Raskin’s opponents have focused on comments she made suggesting regulators should discourage banks from lending to oil and gas companies. Two years ago, in a New York Times opinion column, Raskin called oil and gas a “dying” industry. She then criticized the Fed’s willingness to support loans to fossil fuel companies in its efforts to strengthen the financial sector in the depths of the pandemic recession.

And at a conference last year, Bloom Raskin suggested that financial regulators should support “a quick, orderly, and fair transition away from high-emitting assets.”

Despite opposition from Republicans, most observers say it will likely be confirmed by the full Senate, which could vote as early as this month.

On Monday, 13 trade associations wrote to Sen. Sherrod Brown, the Ohio Democrat who heads the Banking Committee, to “express our concerns” about Bloom Raskin’s views on climate change.

“Ms. Bloom Raskin’s statements suggesting that financial regulations should be used as an instrument to guide climate change policy will only increase energy costs and make America more dependent on energy sources. foreign,” said Liz Bowman, spokeswoman for the American Exploration and Production Council, which led the letter.

A larger group of 41 energy-focused trade groups went further last week and urged committee members to reject Bloom Raskin’s nomination.

Senator Pat Toomey of Pennsylvania, the committee’s top Republican, echoed those concerns in a letter to Biden in which he said Raskin “also advocated for the Federal Reserve to pressure the banks to stifle the credit to traditional energy companies”.

A White House official, who insisted on anonymity to discuss the administration’s views, took issue with Toomey’s characterization and said Bloom Raskin was “strongly opposed to the Federal Reserve allocating credit by sector or prevents sectors from accessing credit”.

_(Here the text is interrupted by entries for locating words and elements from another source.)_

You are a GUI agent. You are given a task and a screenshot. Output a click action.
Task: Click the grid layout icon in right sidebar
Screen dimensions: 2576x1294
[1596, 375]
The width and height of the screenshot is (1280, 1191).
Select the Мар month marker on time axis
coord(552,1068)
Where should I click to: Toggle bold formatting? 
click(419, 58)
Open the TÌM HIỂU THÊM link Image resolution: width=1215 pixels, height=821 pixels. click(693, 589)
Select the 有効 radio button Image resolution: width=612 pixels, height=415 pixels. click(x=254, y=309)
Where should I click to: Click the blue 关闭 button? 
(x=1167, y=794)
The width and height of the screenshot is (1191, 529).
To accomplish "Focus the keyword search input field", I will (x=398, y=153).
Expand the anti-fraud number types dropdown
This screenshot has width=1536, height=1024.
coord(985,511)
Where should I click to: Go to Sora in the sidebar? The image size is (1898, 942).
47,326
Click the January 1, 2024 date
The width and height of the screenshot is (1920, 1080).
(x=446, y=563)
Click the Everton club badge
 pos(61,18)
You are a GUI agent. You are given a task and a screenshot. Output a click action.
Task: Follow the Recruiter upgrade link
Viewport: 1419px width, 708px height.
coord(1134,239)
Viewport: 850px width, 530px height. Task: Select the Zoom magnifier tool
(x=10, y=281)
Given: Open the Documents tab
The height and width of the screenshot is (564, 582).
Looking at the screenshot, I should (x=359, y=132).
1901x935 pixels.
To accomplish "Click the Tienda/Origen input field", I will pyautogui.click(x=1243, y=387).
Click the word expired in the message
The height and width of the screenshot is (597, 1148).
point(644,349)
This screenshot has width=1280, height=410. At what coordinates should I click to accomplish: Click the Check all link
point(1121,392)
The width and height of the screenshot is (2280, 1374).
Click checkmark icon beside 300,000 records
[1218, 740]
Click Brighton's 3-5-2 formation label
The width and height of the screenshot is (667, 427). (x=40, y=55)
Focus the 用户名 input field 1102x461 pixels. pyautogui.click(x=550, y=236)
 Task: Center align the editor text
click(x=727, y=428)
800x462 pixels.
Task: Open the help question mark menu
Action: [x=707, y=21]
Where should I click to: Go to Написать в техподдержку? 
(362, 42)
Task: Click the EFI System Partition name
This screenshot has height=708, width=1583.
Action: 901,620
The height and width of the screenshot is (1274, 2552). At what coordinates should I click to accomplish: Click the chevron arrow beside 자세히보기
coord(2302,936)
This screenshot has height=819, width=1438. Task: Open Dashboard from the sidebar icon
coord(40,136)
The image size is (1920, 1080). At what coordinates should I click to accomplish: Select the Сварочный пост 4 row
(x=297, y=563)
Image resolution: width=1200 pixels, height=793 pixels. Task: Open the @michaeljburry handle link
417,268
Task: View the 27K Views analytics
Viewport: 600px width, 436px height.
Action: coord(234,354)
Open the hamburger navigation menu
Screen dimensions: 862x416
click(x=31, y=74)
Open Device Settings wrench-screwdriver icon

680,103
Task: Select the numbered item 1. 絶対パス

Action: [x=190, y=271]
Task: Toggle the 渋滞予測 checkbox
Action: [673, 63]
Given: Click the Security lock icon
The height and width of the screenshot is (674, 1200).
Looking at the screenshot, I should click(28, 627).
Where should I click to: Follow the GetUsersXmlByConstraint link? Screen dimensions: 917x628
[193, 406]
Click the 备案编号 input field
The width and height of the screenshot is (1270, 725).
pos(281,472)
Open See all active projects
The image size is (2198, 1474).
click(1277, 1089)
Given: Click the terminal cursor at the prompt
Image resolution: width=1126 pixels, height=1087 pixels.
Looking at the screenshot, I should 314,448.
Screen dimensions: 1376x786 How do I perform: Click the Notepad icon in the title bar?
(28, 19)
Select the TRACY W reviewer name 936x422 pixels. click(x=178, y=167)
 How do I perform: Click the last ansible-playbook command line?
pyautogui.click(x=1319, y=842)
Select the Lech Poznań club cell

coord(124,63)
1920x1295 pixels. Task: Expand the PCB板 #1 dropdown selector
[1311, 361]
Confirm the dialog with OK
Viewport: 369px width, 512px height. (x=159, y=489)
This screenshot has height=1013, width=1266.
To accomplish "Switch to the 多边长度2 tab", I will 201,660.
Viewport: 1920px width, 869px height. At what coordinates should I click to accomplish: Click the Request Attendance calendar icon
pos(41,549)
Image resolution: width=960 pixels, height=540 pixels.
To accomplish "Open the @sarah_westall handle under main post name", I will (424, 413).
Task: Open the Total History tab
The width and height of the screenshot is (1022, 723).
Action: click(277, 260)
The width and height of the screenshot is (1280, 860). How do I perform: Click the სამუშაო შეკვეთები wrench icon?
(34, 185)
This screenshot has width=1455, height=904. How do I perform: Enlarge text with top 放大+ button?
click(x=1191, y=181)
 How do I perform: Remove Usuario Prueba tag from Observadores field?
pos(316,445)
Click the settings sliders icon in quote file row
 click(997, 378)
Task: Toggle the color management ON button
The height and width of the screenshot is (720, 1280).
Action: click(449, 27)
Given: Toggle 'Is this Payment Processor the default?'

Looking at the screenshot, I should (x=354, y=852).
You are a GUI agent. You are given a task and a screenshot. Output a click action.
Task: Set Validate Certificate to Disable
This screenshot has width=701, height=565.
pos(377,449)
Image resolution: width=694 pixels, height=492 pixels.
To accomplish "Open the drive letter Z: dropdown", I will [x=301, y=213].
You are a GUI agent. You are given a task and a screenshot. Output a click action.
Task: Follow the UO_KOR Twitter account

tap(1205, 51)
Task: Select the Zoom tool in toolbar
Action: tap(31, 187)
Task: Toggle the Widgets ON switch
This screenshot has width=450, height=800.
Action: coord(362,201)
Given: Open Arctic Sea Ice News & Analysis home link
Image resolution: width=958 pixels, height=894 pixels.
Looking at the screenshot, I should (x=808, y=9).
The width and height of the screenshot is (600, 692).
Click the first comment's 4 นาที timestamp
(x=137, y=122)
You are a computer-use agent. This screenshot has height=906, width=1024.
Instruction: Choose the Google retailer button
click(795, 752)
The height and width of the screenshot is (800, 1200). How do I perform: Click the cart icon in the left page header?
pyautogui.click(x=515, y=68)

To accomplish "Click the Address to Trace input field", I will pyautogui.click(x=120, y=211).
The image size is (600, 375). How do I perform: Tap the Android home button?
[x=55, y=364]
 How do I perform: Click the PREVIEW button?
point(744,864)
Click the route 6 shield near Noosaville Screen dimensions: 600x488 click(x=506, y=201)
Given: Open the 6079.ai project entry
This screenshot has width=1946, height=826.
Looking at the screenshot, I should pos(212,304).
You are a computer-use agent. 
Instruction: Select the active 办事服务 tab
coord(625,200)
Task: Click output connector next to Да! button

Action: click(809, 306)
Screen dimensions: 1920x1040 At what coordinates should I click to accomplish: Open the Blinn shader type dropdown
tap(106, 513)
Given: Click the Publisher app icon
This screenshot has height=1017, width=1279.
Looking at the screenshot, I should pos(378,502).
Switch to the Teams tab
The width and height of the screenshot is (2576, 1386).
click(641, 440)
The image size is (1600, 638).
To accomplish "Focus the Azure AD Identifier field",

The rising profile of climate change as an issue for the Fed to consider reflects growing pressure on the central bank to tackle issues that have traditionally been beyond its purview to maintain the low unemployment and price stability. Powell increasingly embraced the change.

During his confirmation hearing in January, Powell said: “Our role on climate change is limited but it’s important, and it’s about making sure the banking institutions we regulate understand their risks and can manage them. “.

Environmental advocates argue that climate change falls squarely within the Fed’s legal mandate to keep the financial system “safe and sound”. Banks could suffer damaging losses on their commercial and residential real estate loans due to increased weather-related damages. And if businesses and consumers move ever further away from fossil fuels, driving down the price of oil and gas, they say it could lead to losses on loans to oil and gas drillers.

Early last year, the Fed became the latest major central bank to join the Network for the Greening of the Financial System, an international group focused on global warming and financial regulation.

“It’s been a train that’s been going at the Fed for a while,” said Sarah Dougherty, director of the NRDC’s Green Finance Center and former staffer at the Federal Reserve Bank of Atlanta.

Lael Brainard, a Fed governor whom Biden appointed to the central bank’s No. 2 job, said last fall that the Fed was considering conducting a “climate scenario analysis,” which would involve modeling the impact of climate change on the financial system. During his confirmation hearing last month, Brainard said analyzing the data was different from telling banks how they should lend.

“We don’t tell banks which sectors to lend to,” she said. “We just ask them to manage the risks.”

Some who support Bloom Raskin’s nomination have suggested that some critics may refrain from publicly opposing his nomination because they’ve calculated that an all-out fight could be a losing battle.

“The Fed is clearly heading in that direction one way or the other,” said Adam Jentleson, a former senior Senate official who coordinates support for Biden’s three nominations. “What’s the point of starting a huge fight over this if you’re just going to get another candidate who may not have made the same statements on the record but has the same opinions?”